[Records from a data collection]
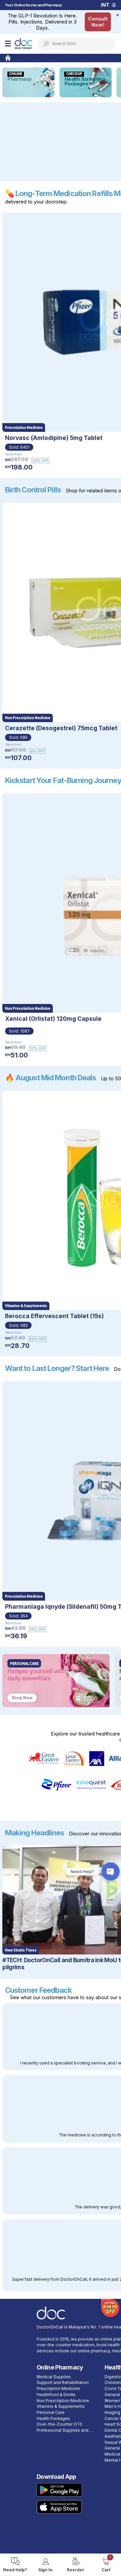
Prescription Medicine (58, 2388)
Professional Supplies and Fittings (62, 2431)
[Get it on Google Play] (59, 2490)
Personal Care (51, 2412)
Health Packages (53, 2418)
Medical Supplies (54, 2377)
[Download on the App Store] (59, 2506)
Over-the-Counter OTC (60, 2424)
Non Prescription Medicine (63, 2400)
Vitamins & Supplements (61, 2406)
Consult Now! (98, 22)
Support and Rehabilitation (63, 2382)
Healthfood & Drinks (56, 2394)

[Description of the task] Exactly as written, give every entry again, but not the pictures.

[Result for this task]
Prescription Medicine (58, 2388)
Professional Supplies and Fittings (62, 2431)
[Get it on Google Play] (59, 2490)
Personal Care (51, 2412)
Health Packages (53, 2418)
Medical Supplies (54, 2377)
[Download on the App Store] (59, 2506)
Over-the-Counter OTC (60, 2424)
Non Prescription Medicine (63, 2400)
Vitamins & Supplements (61, 2406)
Consult Now! (98, 22)
Support and Rehabilitation (63, 2382)
Healthfood & Drinks (56, 2394)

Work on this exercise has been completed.